Thursday, December 27, 2007

Growing The Right Plants For Profit

Owners of small "commercial" greenhouses are alert for ways to save labor and stretch their producing areas. Both ends can be served by starting annuals ( plants) and tender perennials in flats in late winter or early spring, and moving them to cold frames as soon as freezing - weather is past. Once the flats are moved out, the greenhouse space can be filled with other things.

Selling plants in flats of a dozen to 100 or more avoids the work of potting. Most small plants retail at about 50 to 60 cents per dozen, with the possible exception of double petunias, which usually run to twice that much. Potted singly, these same plants retail for 25 to 39 cents apiece, but to rate that price range the potted plants will also have to be grown a bit larger than is necessary in flats.

Grow the plants in full sun in a cool house, to keep them bushy. The following are four of the most popular plants small greenhouse owners have found to be steady, profitable items.

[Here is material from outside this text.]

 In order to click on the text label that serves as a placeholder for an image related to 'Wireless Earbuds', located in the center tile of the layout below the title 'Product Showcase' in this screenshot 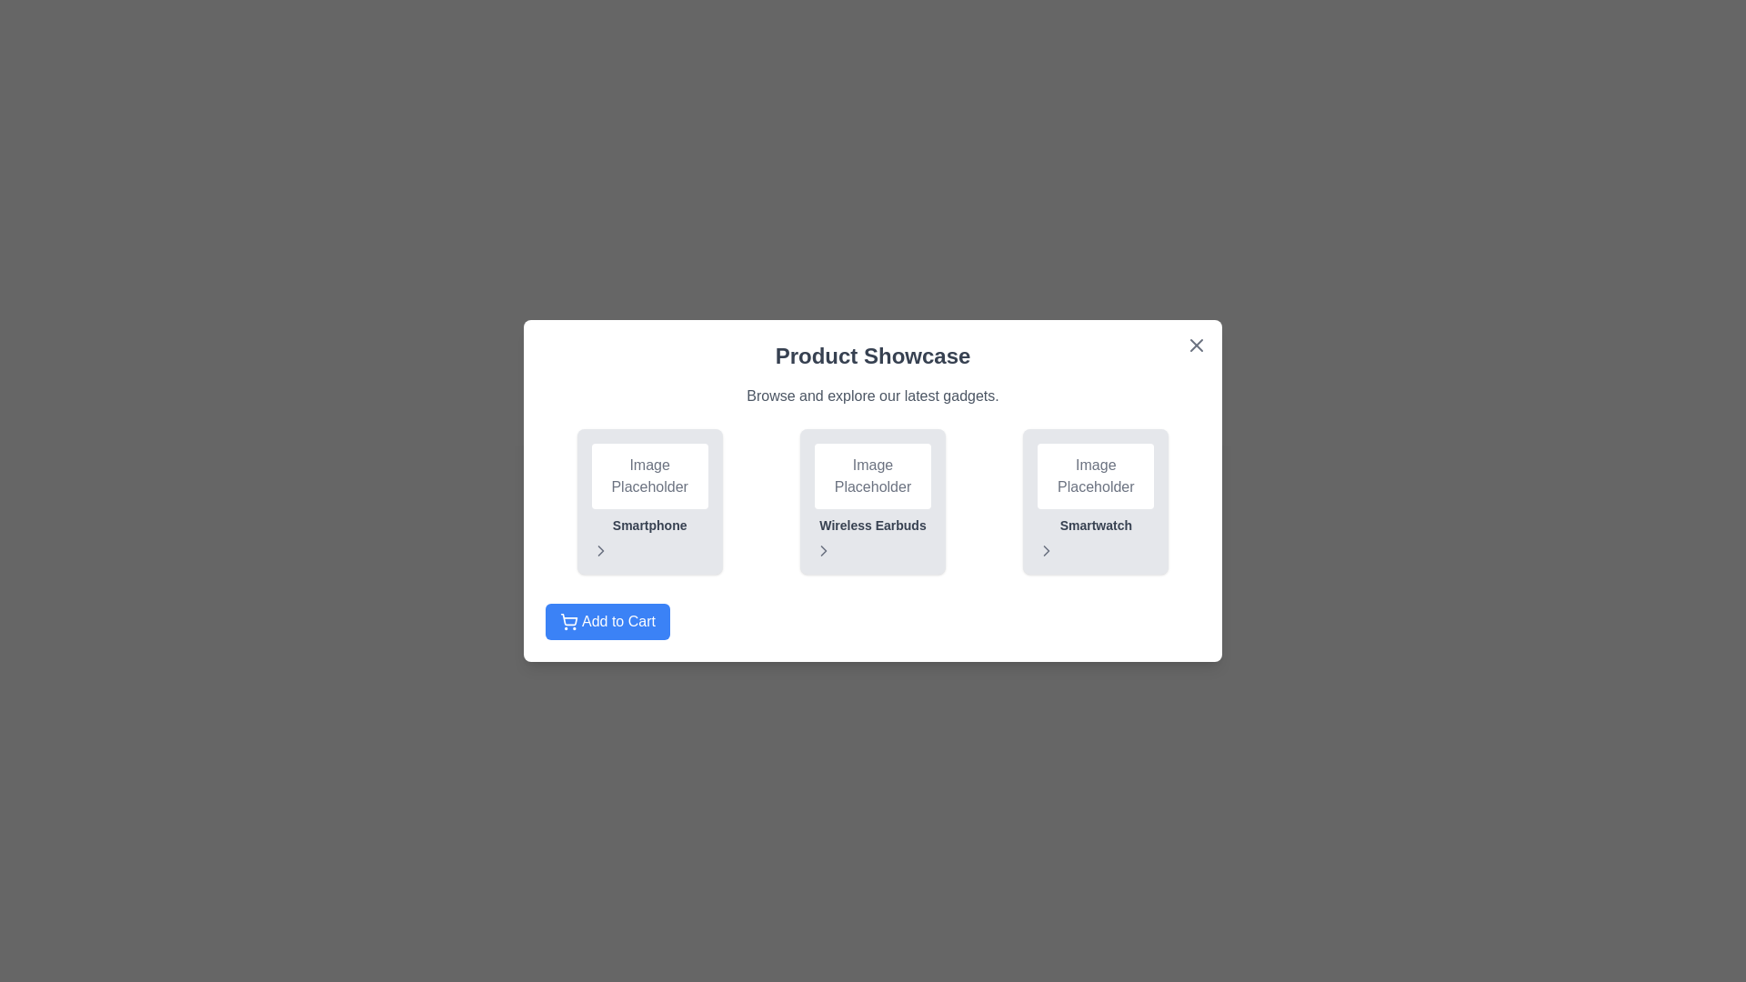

The cultural hints I offer are, of course, based on the timing of the seasons, weather, etc., in my area. Be sure you take your own local conditions into consideration in applying my recommendations (or anyone's) as to seeding time,etc.


Although sweet alyssum (Lobularia maritima) is a tender perennial, it is treated in the north as an annual. It can be started in the 50-degree greenhouse. January seed-planting should assure salable plants in April. Culture approximates that of ageratum, and the sweet alyssum can be propagated by cuttings and rooted in any growing media. If your greenhouse is crowded, move the flats of sweet alyssum to the cold frame as soon as danger of freezing is over.

Impatiens - often called patience, busy Lizzie, or touch-me-not - has a translucent stem. Leaves are green, reddish, or variegated green and white. These attractive little plants produce gay flowers of white, pink, red, or purple.

Any friable soil, in 65-degree temperature, is well adapted to impatiens. Seed culture is much like that of coleus, and you can grow impatiens from seed to bloom in 6 months. Cuttings taken in January and rooted in any media will be ready for 2- or 3-inch pots by April.
Thrips and aphids are the most bothersome pests and can easily be destroyed by malathion.

The brilliantly colored marigolds that grace nearly every garden can become a source of profit for the home greenhouse grower. Sow the seed in ordinary soil in late February. Pot up as growth indicates, and you will have salable plants by mid-May. If you want the extra greenhouse space, transfer the marigold flats to a cold frame or lath house once the danger of frost is over. In this way, they occupy space for only 6 to 8 weeks. A few more weeks in the cold frame and they are ready to be sold in the same flats they were grown in.


Petunias are among the best spring sellers. Hybridizers have done so much work on breeding diverse varieties that it is difficult to recognize the old petunia form in some of the new double beauties. Grow your petunias from the best seed you can obtain; it costs very little more than inferior seed and assures you petunias different enough to sell at a premium to gardeners in your community or to a retailer.

Sow petunia seed in mid-January for flowering by the first week in May. Transplant the seedlings to flats of average greenhouse soil, spacing them about 2 inches apart. They can be grown on and sold directly from these flats; or, as they crowd one another, you can pot some of them in 2- or 3-inch pots.

Petunias do well in 65 to 75 degrees F. and can stand full sunlight. If you are short of greenhouse room, shift your petunias to the cold frame as soon as hard frost no longer threatens.

Aphids are their worst trouble, but in this case, too, malathion makes short work of the pests.

Enjoy growing and selling these delightful plants!